Jaylen Brown let the Atlanta Hawks know right away what kind of night they’d be facing.
Guarding Dejounte Murray in the corner and seeing Clint Capela coming to set a pin-down screen, Brown stuck to Murray’s body and jumped the passing lane to steal the first pass of the game, turning into a pretty layup on the other end.
“I went crazy in my head. I was screaming like, ‘There we go,’” Marcus Smart said. “He's a great two-way player and we're gonna need that out of him. So to see that and how he was locked in and ready to go was exciting for me.”
A lot of things are exciting for Smart now that the Celtics are in the playoffs, including the opportunity to atone for a regular season that he has admitted was not up to his standards. He put his defense where his mouth was in Game 1 against the Hawks, playing one of his best defensive games in a Celtics uniform.
“He was physical. His pick-up points were great,” Joe Mazzulla said after the Game 1 win. “He has the presence to be the quarterback on the defensive end where it puts us, we’re able to change coverages, change matchups, and when he’s doing that, our defense is special, and it starts with him. I think he brought it both physically and mentally on the defensive end tonight. I thought that was a huge key for us.”
The entire Celtics' defense was locked in, especially in the first half. They had one tough quarter, the third, where they allowed the Hawks to shoot 13-24 and put up 31 points. Atlanta was otherwise 25-64 (39%) for 68 points. The Celtics finished the night with six steals and seven blocked shots, along with 46 defensive rebounds. It was a total team effort, but Smart was leading the charge.
Take this play, for example, from the second quarter:
Marcus Smart's chasedown block will be the highlight everyone sees... and it was amazing ...but this play is one of the best defensive plays you'll see any guard make in this league. This is special, special stuff pic.twitter.com/reL4tpOeO2
— John Karalis 🇬🇷 🇺🇦 (@John_Karalis) April 16, 2023
Let me run down everything he did:
- He switched onto Onyeka Okongwu, an athletic big who was cross-matched on Malcolm Brogdon.

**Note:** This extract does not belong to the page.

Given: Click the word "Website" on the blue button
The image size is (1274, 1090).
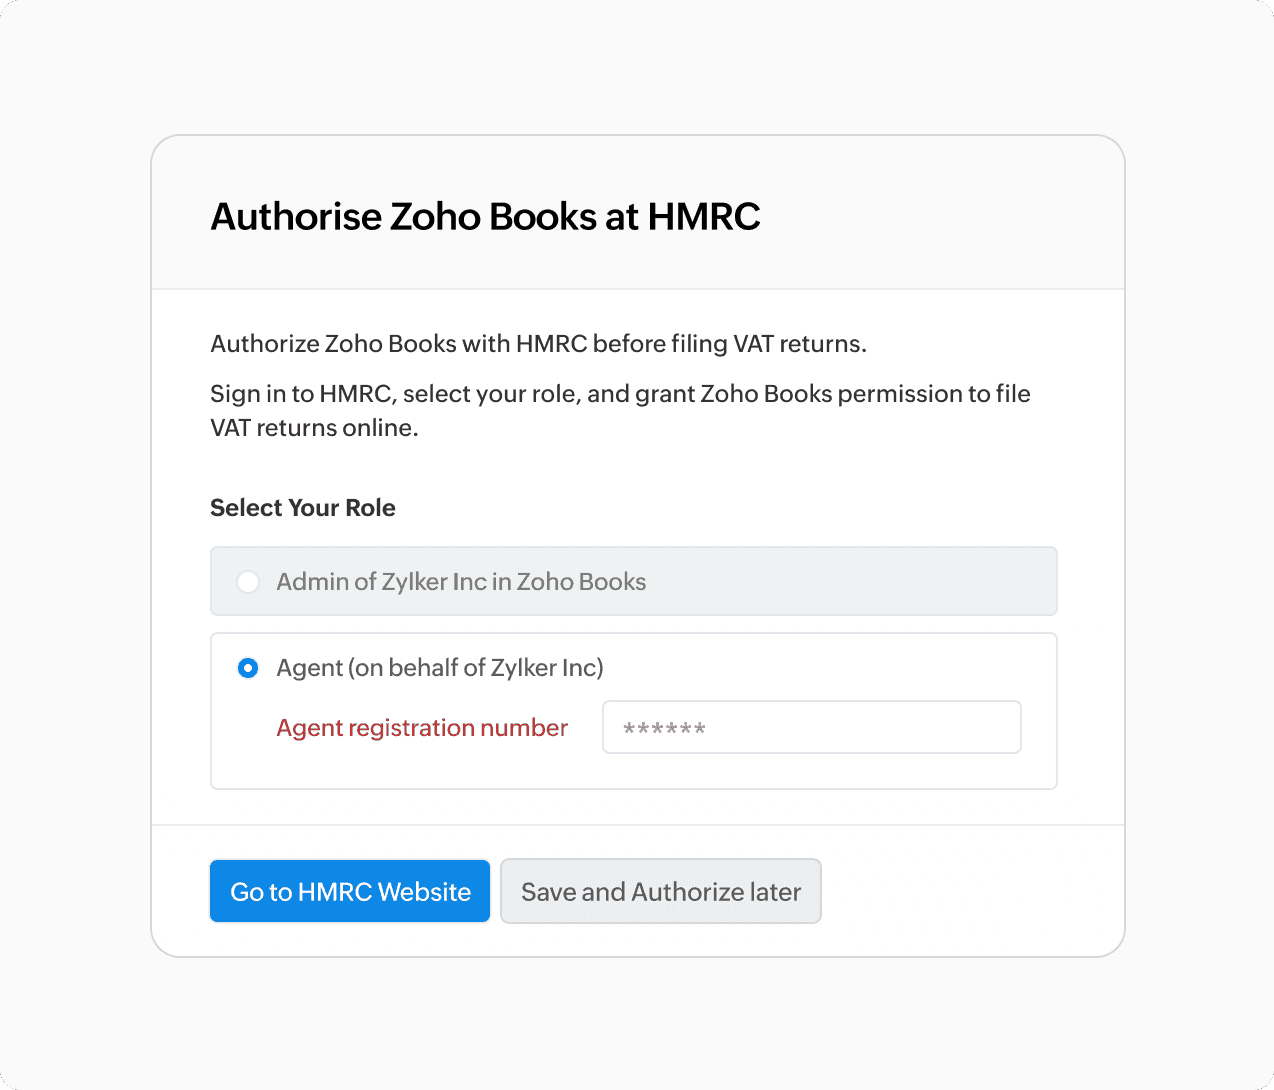Looking at the screenshot, I should (x=424, y=892).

- Smart turned around expecting to switch with Sam Hauser but then recognized Hauser had been picked off.
- You can see the point he realizes he has to be the guy to defend Okongwu, so he turns on the jets to catch up,
- As he was running, he recognized this is a lob for Okongwu, so he got into position like a cornerback reading a wide receiver’s break.

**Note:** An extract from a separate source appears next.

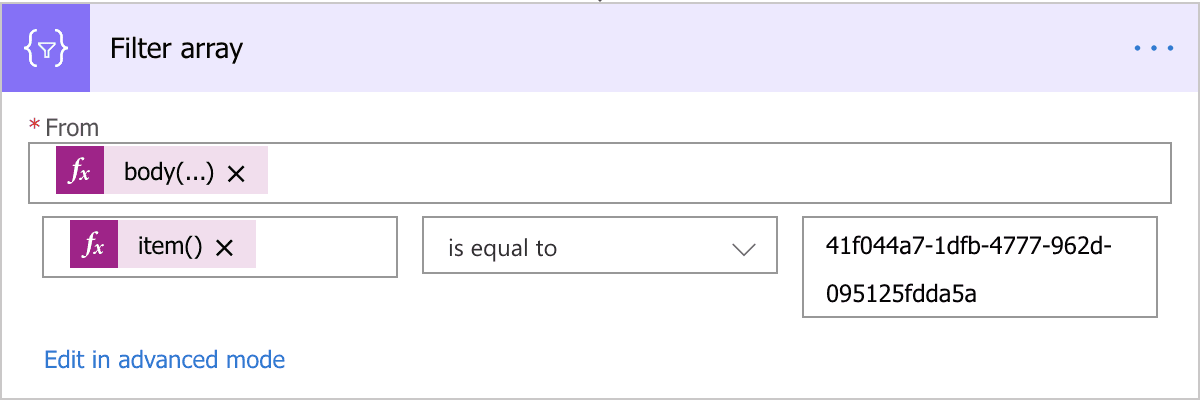
Task: Remove the item() expression token
Action: [224, 248]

- Then he jumped and deflected the lob, starting the fast break.
And he did it all in four seconds. On top of that, he hustled back down the floor to save Brogdon and give him someone to pass the ball to as he was falling out of bounds.
“Instincts are part of it and honestly just not giving up on the play,” Smart said. “Defense doesn't take a lot of skills, but it takes a lot of hard work and you just gotta continue to do it.”

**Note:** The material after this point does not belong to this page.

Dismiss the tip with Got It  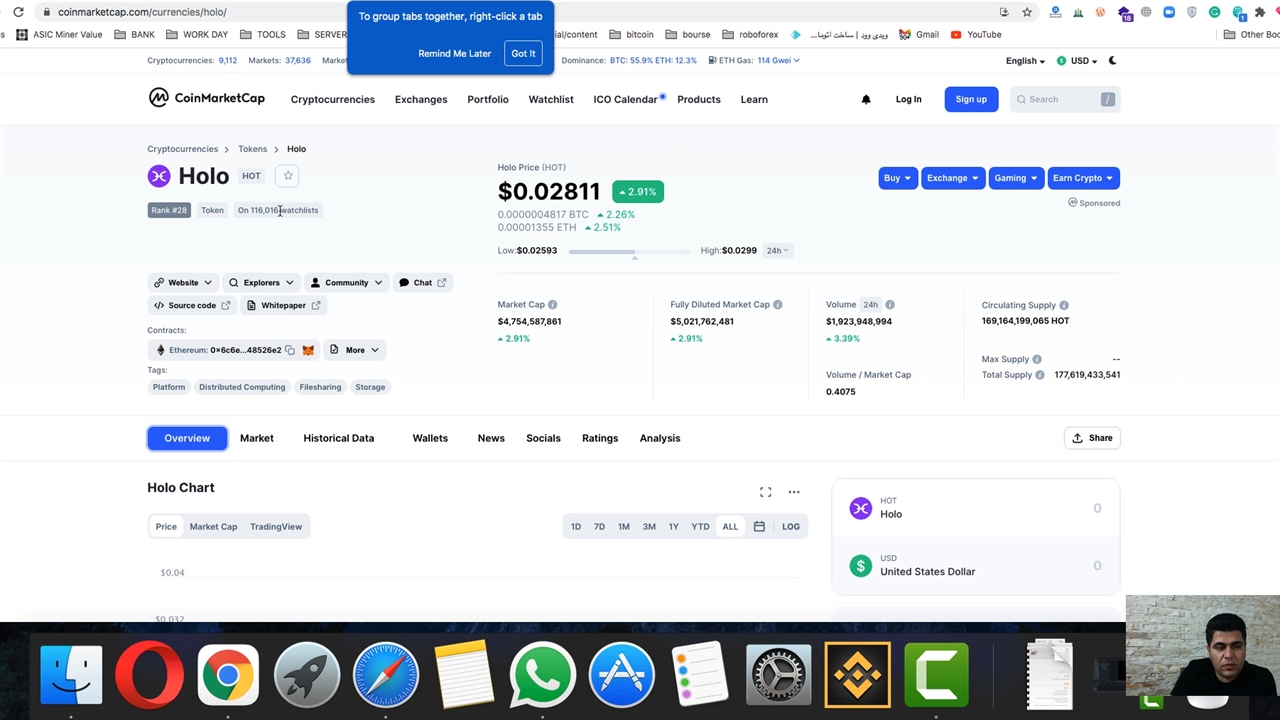click(x=523, y=54)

Smart did continue to do it, making some of his most impactful plays when the Hawks were cutting into Boston’s once 30-point lead. Whenever the Celtics needed to make a defensive play, it seemed Smart was there.
“I guess sometimes you take it for granted,” Jayson Tatum said. “But one of the best, if not the best defender that we have in this league. Just extremely special on that side of the ball and he shows it night in and night out.”
The Celtics' offense took a break in the second half of Game 1, slowing to a halt for way too long in a playoff game. But to Boston’s credit, they didn’t let their misses and offensive lapses translate to the defensive end. They took the one big run the Hawks had to offer and they were able to shut it down before it became an actual problem.
Now the question is whether Atlanta's second half is something that can give them confidence heading into Game 2. Smart knows the Celtics can control what that answer is.
"As tough as we make it. If we come in and we allow them to just get open freely, get on the glass and get second, third chance opportunities and start feeling themselves … it's going to be really hard,” Smart said. “If we come out and do what we're supposed to do tonight - keep them off the glass, keep them to one shot. Other than that little spurt they had when they started to hit some shots because we weren't in the right coverages, we were turning around. They were coming fast when we wasn't ready - cleaning that up, it’ll help us a lot."
The Celtics have been an offense-first team trying to convince us they hung their hats on defense all year long. Now that the playoffs are here, and now that Smart is getting back to some of the stuff that won him Defensive Player of the Year, they might actually be the defensive monster we remember them to be.